Stated exercise 1: Update the entries from the line with "Where should I click to: Check" up to and including the line with "Action: (x=434, y=27)" by replacing "checkbox" with "check box". Leave everything else unchanged and return only those lines.

This article consists of two parts:

  1. How Elon Musk’s companies operate and what innovation lessons you can learn from them. It’s based on our talk with Joe Justice – a TEDx speaker, pioneer in Agile hardware development, adopter of Agile methodologies for big tech, the founder of WIKISPEED, and the man who operated Agile at Tesla.
  2. How to innovate with your product.

Hopefully, this article will serve as a valuable source of insight into designing and building your own businesses and products.

You can see the full interview with Joe on Pragmatic Talks’ YouTube channel or below.

 

 

What is innovation?

Are you building a digital product that addresses an unsolved problem? Or, maybe you’ve noticed there are solutions to a challenge people face everyday but they could be improved? Then you’re most probably innovating.

Innovation is the successful implementation of new ideas that create value.

This can involve creating new products or services, or improving existing ones. It’s not just about coming up with fresh ideas, but also about making those ideas a reality and bringing value to people.

 

Types of innovation strategy. Innovation strategy examples

Types of innovation. Innovation matrix examples

Core innovations

Core innovations are improvements to existing products, services, or processes within the current market. Goal: sustain competitiveness and meet current customers’ needs more effectively. Core innovations are typical for more mature businesses that focus on enhancing the product they have to retain their market share.

  • Example. Procter & Gamble reinvented the laundry detergent with their pre-measured pods. They operated within the same market, but improved their product by making it more convenient to use.

Adjacent innovation (new market + existing technology)

In this case, innovating means expanding into new markets or segments using existing technologies, capabilities, or products. This often involves applying the company’s current strengths in a new context or to a different customer base.

  • Example: Uber Eats. Uber used their existing ride-sharing technology to enter the food delivery market. This way, they expanded their service offerings to a new customer segment.

Adjacent innovation (existing market + new technology)

Another type of adjacent innovation (introducing new technologies, products, or business models to existing markets) might include expanding a product line or incorporating new tech into existing offerings.

  • Example. Nike Adapt. Nike introduced self-lacing shoes that combine new technology with existing markets. This leverages new technology to enhance a traditional product and attract customers within the existing sportswear market.

Transformational innovations

Finally, transformational innovations (also known as breakthrough innovations) are the most innovative type of innovation. It’s the development of groundbreaking products, technologies, or business models that create new markets or disrupt existing ones. These are high risk but offer potentially high rewards.

Stated exercise 2: Continue the article on innovation from its last sentence.

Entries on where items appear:
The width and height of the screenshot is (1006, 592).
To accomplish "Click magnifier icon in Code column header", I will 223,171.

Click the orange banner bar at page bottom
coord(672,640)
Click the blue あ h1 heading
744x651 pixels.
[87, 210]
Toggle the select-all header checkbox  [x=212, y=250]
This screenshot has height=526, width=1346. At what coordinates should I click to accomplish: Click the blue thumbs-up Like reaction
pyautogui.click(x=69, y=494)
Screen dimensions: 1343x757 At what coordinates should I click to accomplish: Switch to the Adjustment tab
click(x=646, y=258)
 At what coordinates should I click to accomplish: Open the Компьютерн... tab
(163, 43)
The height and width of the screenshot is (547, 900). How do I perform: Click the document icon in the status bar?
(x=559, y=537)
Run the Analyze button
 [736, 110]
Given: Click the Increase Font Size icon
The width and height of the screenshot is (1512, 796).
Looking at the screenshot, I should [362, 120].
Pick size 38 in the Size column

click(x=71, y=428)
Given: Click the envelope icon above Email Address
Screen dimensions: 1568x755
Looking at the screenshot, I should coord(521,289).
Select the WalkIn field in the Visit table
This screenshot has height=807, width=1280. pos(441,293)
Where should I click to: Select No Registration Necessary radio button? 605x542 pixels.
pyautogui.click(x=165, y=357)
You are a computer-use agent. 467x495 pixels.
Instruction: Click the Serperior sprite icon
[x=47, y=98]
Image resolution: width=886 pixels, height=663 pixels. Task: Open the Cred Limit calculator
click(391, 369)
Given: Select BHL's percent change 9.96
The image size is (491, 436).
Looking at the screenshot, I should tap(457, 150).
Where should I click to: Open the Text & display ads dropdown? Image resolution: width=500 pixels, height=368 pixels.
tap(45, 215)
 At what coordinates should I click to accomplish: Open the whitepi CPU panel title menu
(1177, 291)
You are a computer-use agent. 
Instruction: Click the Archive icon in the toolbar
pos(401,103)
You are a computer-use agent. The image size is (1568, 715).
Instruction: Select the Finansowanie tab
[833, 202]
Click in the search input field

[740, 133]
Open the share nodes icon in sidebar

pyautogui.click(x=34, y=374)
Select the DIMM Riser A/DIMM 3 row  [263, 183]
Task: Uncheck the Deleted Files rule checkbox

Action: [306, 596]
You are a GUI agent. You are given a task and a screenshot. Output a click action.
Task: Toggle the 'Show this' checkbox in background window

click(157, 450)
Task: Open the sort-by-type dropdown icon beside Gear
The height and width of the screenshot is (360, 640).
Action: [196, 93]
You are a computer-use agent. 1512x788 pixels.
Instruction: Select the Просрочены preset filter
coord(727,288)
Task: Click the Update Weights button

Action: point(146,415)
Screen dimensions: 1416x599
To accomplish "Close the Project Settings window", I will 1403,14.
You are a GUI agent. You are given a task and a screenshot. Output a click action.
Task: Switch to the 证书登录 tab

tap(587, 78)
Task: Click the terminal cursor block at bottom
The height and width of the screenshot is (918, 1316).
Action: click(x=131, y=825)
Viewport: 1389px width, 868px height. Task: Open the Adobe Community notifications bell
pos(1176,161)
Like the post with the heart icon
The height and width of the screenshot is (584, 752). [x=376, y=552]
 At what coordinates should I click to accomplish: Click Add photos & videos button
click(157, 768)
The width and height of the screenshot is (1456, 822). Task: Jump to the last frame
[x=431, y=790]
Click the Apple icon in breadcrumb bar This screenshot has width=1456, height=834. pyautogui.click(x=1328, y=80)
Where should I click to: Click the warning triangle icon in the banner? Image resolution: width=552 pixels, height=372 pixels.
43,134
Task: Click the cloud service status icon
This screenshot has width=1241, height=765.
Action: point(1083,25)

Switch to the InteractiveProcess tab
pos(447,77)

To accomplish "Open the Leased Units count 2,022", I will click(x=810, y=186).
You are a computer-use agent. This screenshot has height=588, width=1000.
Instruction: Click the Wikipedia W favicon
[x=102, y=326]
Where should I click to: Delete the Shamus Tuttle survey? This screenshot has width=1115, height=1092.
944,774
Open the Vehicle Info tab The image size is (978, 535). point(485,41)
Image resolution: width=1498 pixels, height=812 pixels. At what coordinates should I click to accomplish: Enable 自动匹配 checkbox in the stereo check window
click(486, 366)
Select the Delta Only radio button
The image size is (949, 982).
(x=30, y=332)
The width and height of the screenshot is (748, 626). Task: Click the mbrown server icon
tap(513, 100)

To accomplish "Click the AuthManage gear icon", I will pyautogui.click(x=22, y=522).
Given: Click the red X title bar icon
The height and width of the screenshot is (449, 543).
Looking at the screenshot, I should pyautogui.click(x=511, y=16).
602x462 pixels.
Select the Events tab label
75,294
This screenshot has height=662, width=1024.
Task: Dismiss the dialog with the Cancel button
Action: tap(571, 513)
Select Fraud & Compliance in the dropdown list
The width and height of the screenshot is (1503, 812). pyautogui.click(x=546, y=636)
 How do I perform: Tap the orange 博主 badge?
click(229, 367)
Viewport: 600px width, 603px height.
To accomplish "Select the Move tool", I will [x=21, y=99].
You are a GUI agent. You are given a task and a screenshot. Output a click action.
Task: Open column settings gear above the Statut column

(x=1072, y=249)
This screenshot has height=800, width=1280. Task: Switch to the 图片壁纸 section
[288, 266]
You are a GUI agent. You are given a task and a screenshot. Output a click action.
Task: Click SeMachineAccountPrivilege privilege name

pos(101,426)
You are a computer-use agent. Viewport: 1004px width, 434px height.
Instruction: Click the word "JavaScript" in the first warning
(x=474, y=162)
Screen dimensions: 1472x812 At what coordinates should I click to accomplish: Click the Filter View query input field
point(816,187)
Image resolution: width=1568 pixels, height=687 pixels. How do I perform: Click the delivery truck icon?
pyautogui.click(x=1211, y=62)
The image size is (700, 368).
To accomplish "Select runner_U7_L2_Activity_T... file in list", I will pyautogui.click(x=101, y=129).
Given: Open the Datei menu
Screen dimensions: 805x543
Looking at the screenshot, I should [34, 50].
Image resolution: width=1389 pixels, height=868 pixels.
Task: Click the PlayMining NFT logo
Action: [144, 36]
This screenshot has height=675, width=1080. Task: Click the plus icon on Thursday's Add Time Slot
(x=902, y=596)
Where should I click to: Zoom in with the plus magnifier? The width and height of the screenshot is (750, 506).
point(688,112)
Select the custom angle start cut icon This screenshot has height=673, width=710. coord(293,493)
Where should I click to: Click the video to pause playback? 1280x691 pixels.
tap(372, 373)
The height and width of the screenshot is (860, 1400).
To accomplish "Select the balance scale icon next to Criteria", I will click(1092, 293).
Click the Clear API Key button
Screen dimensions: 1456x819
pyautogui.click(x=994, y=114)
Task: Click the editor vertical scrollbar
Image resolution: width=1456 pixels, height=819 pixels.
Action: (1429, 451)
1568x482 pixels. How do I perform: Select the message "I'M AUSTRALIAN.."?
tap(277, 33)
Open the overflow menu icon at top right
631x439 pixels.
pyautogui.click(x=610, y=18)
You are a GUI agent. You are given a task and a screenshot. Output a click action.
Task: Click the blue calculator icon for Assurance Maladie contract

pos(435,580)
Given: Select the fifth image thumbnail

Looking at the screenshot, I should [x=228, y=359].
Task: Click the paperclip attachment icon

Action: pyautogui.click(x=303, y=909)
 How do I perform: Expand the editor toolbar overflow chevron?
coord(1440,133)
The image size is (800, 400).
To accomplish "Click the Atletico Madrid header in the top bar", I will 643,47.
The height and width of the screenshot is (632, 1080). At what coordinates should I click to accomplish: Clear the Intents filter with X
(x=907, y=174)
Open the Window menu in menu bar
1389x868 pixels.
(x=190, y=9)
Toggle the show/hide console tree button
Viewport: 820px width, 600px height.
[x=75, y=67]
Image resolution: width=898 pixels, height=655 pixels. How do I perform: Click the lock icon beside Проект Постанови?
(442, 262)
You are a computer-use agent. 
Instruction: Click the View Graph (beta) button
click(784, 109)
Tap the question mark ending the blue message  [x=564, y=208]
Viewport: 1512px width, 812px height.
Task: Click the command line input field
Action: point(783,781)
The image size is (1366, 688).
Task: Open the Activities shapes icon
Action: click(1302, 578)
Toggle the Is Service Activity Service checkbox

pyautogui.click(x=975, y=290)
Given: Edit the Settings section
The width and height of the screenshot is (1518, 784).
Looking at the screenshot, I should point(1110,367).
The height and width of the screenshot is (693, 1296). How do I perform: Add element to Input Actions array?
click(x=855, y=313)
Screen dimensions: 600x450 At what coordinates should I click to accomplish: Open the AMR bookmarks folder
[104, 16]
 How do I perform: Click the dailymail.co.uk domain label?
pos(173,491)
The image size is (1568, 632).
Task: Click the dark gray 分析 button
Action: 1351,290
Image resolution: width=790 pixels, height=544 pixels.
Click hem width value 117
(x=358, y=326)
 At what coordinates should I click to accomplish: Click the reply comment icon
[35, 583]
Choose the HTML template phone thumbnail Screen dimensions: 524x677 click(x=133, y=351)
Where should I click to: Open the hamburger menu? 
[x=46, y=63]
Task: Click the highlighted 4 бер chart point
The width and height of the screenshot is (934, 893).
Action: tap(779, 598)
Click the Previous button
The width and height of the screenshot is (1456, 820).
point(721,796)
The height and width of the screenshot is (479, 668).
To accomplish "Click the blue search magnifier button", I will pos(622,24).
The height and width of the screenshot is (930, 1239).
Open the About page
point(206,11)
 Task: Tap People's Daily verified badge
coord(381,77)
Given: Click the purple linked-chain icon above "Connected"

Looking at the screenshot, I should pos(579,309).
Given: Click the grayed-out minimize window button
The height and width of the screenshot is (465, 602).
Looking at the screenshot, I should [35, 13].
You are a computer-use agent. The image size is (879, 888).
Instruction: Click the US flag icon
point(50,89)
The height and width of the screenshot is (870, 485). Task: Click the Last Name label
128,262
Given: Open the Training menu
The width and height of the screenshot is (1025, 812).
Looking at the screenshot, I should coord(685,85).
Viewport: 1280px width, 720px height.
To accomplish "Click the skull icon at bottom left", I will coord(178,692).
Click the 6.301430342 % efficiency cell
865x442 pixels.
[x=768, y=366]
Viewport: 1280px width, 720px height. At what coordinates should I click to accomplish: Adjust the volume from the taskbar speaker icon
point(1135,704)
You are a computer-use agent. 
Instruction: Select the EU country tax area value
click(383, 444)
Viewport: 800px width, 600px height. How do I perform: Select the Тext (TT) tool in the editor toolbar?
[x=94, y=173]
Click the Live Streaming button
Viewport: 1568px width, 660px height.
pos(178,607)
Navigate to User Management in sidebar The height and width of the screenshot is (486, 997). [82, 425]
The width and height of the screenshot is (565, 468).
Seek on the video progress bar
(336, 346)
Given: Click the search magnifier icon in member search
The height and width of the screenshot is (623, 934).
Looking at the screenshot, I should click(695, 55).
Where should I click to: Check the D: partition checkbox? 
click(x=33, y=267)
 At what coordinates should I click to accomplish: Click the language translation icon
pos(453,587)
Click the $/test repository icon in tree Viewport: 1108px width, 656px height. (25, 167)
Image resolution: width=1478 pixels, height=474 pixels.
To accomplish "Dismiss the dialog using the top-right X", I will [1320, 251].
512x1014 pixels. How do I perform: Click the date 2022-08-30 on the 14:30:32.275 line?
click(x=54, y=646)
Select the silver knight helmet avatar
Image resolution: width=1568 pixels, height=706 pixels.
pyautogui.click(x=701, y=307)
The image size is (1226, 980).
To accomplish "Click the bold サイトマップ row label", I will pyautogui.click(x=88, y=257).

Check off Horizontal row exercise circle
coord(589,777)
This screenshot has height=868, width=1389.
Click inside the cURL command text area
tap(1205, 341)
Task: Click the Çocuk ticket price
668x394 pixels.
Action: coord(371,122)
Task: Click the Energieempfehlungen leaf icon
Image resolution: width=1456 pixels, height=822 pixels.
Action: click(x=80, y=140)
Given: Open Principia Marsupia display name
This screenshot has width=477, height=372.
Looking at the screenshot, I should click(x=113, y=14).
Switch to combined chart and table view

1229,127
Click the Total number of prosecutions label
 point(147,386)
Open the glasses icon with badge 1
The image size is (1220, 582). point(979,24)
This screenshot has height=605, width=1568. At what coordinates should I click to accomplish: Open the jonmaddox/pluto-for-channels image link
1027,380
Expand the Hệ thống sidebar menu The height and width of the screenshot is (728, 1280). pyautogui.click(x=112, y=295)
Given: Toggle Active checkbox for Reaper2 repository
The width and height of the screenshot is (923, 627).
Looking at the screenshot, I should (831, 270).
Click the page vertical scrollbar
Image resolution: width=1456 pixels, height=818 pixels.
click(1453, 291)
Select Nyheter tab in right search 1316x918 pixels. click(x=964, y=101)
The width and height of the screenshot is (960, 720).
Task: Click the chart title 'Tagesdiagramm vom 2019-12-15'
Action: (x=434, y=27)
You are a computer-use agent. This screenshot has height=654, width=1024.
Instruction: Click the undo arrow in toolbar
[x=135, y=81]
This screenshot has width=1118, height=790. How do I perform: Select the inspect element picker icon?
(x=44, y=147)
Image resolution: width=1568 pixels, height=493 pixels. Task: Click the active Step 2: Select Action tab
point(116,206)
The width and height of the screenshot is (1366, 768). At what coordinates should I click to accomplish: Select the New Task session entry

Result 1:
Where should I click to: Check the D: partition check box? 
click(x=33, y=267)
 At what coordinates should I click to accomplish: Click the language translation icon
pos(453,587)
Click the $/test repository icon in tree Viewport: 1108px width, 656px height. (25, 167)
Image resolution: width=1478 pixels, height=474 pixels.
To accomplish "Dismiss the dialog using the top-right X", I will [1320, 251].
512x1014 pixels. How do I perform: Click the date 2022-08-30 on the 14:30:32.275 line?
click(x=54, y=646)
Select the silver knight helmet avatar
Image resolution: width=1568 pixels, height=706 pixels.
pyautogui.click(x=701, y=307)
The image size is (1226, 980).
To accomplish "Click the bold サイトマップ row label", I will pyautogui.click(x=88, y=257).

Check off Horizontal row exercise circle
coord(589,777)
This screenshot has height=868, width=1389.
Click inside the cURL command text area
tap(1205, 341)
Task: Click the Çocuk ticket price
668x394 pixels.
Action: coord(371,122)
Task: Click the Energieempfehlungen leaf icon
Image resolution: width=1456 pixels, height=822 pixels.
Action: click(x=80, y=140)
Given: Open Principia Marsupia display name
This screenshot has width=477, height=372.
Looking at the screenshot, I should click(x=113, y=14).
Switch to combined chart and table view

1229,127
Click the Total number of prosecutions label
 point(147,386)
Open the glasses icon with badge 1
The image size is (1220, 582). point(979,24)
This screenshot has height=605, width=1568. At what coordinates should I click to accomplish: Open the jonmaddox/pluto-for-channels image link
1027,380
Expand the Hệ thống sidebar menu The height and width of the screenshot is (728, 1280). pyautogui.click(x=112, y=295)
Given: Toggle Active check box for Reaper2 repository
The width and height of the screenshot is (923, 627).
Looking at the screenshot, I should (831, 270).
Click the page vertical scrollbar
Image resolution: width=1456 pixels, height=818 pixels.
click(1453, 291)
Select Nyheter tab in right search 1316x918 pixels. click(x=964, y=101)
The width and height of the screenshot is (960, 720).
Task: Click the chart title 'Tagesdiagramm vom 2019-12-15'
Action: (x=434, y=27)

Result 2:
  • Example: SpaceX’s development of reusable rockets has been a game-changer for space travel. By significantly reducing mission costs, it’s opened the door to a new era of affordable space exploration and commercial spaceflight.

 

Innovation types by impact and approach

innovation types by impact and approach

The innovation matrix is just one way of thinking about innovation initiatives. Other popular classification involves four innovation types: architectural, incremental, radical, and disruptive.

  • Architectural innovation: Reorganizes existing tech to create new products/systems (e.g., the shift from desktop computers to laptops).
  • Incremental innovation: Small improvements to existing products/services (e.g., updates to smartphones).
  • Radical innovation: Breakthroughs that offer entirely new approaches (e.g., the internet).
  • Disruptive innovation: Creates new markets or challenges incumbents with simpler/cheaper options (e.g., a digital camera that initially targeted low-end consumers).

 

Why is innovation important?

Innovation – continuously improving and adapting your digital product – is crucial for businesses, especially startups, for two main reasons.

First of all, you need it to stand out from the competition. The market is full of similar products, so innovation is essential to create something that will give you the competitive advantage, something so unique and valuable that users will choose it over existing options.

Secondly, user preferences and technological capabilities are constantly evolving. If you innovate, you can anticipate and meet these changing needs. This way you retain your existing users (because they keep being satisfied with your solution) and improve the chances of attracting new audiences.

 

4 factors that drive successful innovation across Musk’s companies

Our conversation with Joe shed light on the forces that drive innovation across Elon Musk’s companies. Let’s delve into the four key factors fueling this culture of groundbreaking ideas.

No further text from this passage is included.